Liegt also bei so vielen autarken Verkehrsteilnehmern die neben der Liebe so selbstverständliche Fürsorge im Groschengrab, hat sich ein Eiland, ein Paradies ungetrübter Freude im motorisierten Alltag jenseits der Einhaltung von Fahrplänen erhalten. Da wo man ungeniert dem geliebten Fahrzeug die Aufmerksamkeit schenken darf, die es verdient: als Firmenfahrzeugfahrer! Hier spendiert man dem rollenden Arbeitplatz freizügig edle Öle, kostbare Teppiche, hält weitsichtig Ausschau nach Markenscheibenwischern, bucht die beste Autowäsche und den umsichtigsten Kfz-Meister, dem auch kleinste Defekte ins Auge springen, koste es was es wolle: Hauptsache, mir selbst nichts. Und das vielleicht Schönste daran ist, diese Sorgfalt wird einem im Dienstwagenüberlassungsvertrag sogar schwarz auf weiß auferlegt!

Protokollierung eines typischen Schadsymptoms mit Begrenzungsabsicht

Montags vormittags, irgendwo zwischen Köln und Overath, bemerkte ich im Zuge der geforderten Sorgfalt im Umgang mit dem mir anvertrauten Dienstwagen im linken Messanzeiger des Armaturenbrettes ein giftgelb leuchtendes Symbol eines Schraubenschlüssels, der mit einem Zahnrad verschränkt ist. Schon wieder! Und dabei hatte ich erst vor einer Woche eine komplette Inspektion machen lassen, drei Wochen davor das möglicherweise für frühere Störungsanzeigen verantwortliche vorgelagerte Ventil des Turboladers und Mitte letzten Monats in einem zweiwöchigen Workaround letztlich die komplette Zündung austauschen lassen! (Kollegen, die auch Firmenwagen fahren, sagten übrigens, dass das mit den Reparaturen später wieder nachlasse.)
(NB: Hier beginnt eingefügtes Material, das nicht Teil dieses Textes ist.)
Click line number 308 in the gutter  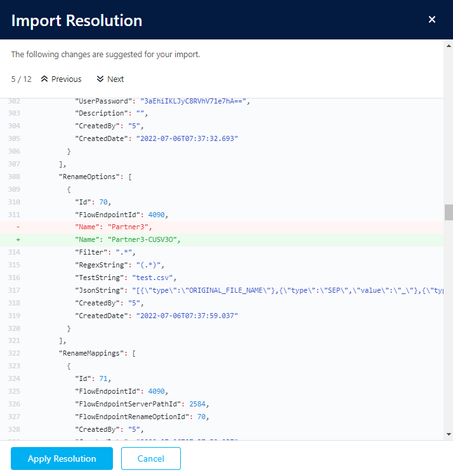click(14, 177)
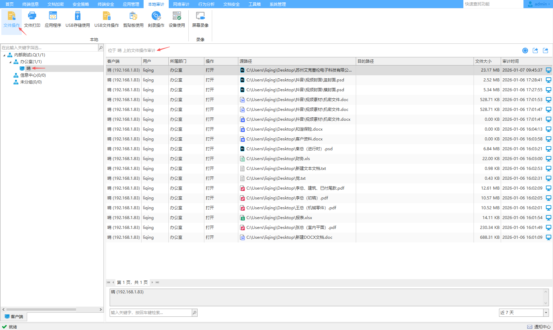The image size is (553, 330).
Task: Click the screen monitor icon in first row
Action: coord(548,70)
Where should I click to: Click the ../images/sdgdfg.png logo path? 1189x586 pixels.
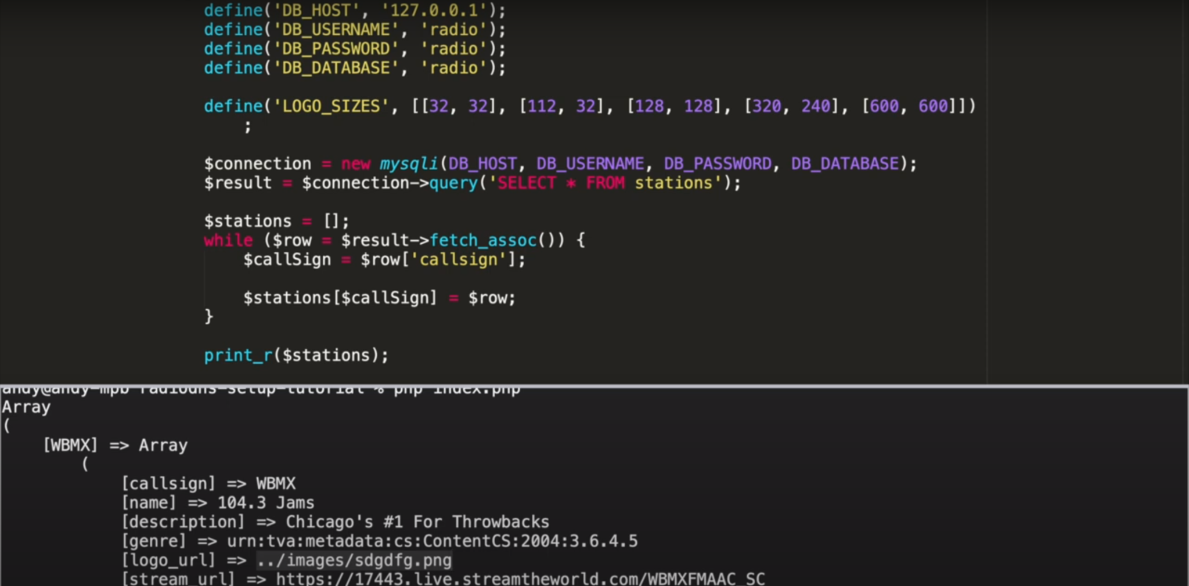pyautogui.click(x=354, y=560)
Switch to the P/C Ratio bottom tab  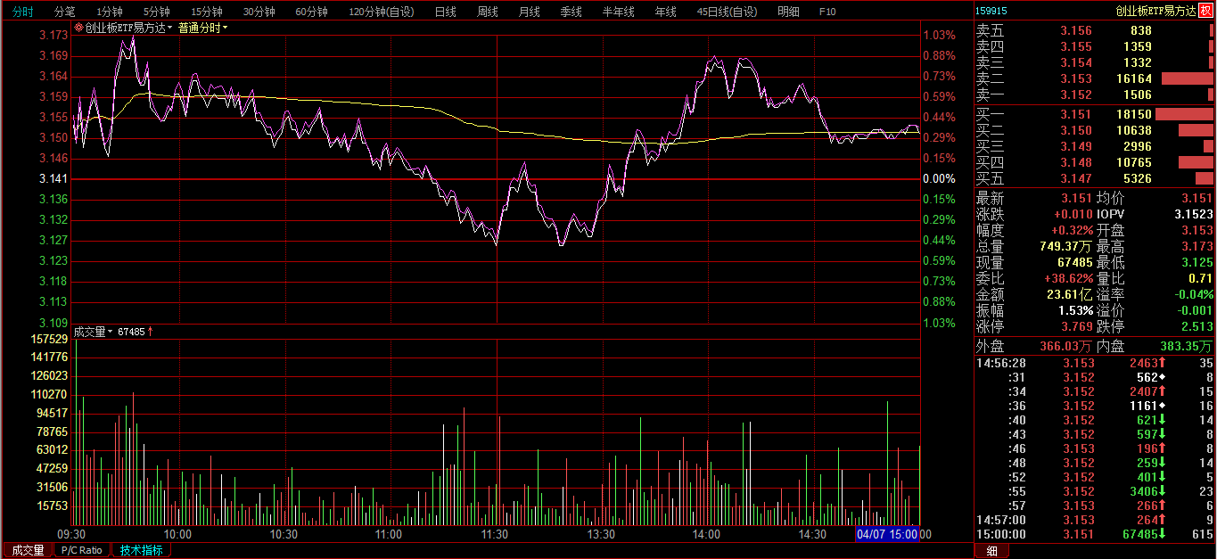pyautogui.click(x=81, y=550)
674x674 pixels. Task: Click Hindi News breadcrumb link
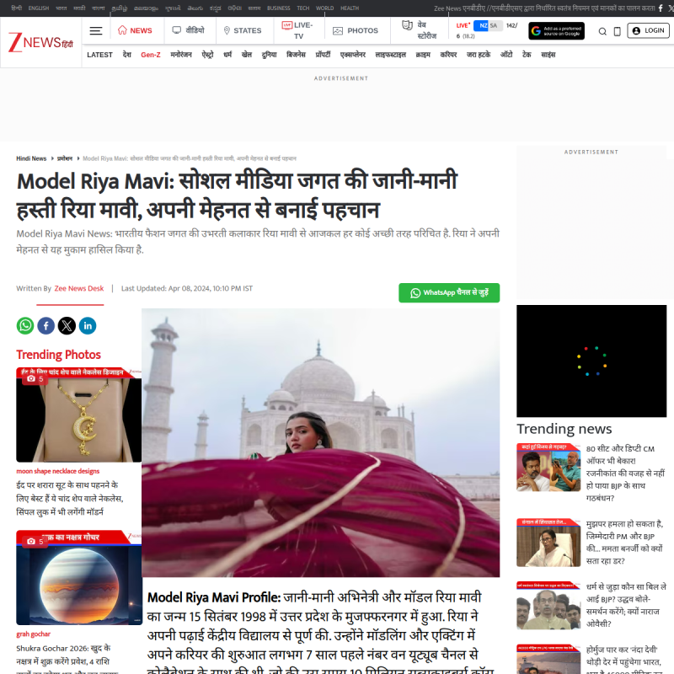point(31,158)
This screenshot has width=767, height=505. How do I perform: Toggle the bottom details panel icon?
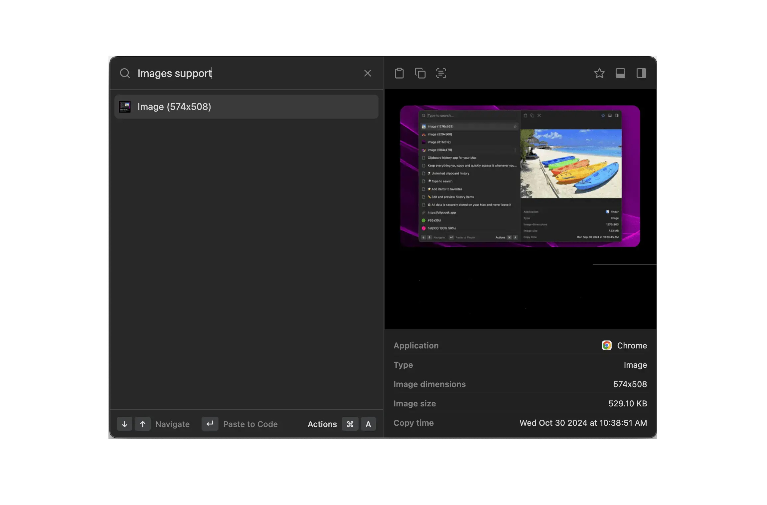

Bluetooth sei Dank schnell die Nummer des Autohauses unter den Favoriten gefunden. Die warme Stimme des Büromitarbeiters meldete sich. Wie ich weiß, ist er übrigens seit seinem letzten Skiurlaub 2012 in den französischen Alpen Single, weil seine Freundin keine Lust mehr auf eine Fernbeziehung zwischen Köln und Augsburg hatte, wo sie Geoinformatik studiert und mit einem Bachelor of Science (B.Sc.) in 2016 abschließen möchte:

"Hallo Martin, alles senkrecht?"
Er lachte: "ja, Ali, immer doch - was macht das Auto?"
"Nicht das, was es soll - eine gelbe Warnleuchte...links..."
"Ah ja, schon wieder? Das kann wie immer alles sein, komm vorbei!"
"Termin?"
"Nö, nicht nötig! Ersatzauto ist reserviert"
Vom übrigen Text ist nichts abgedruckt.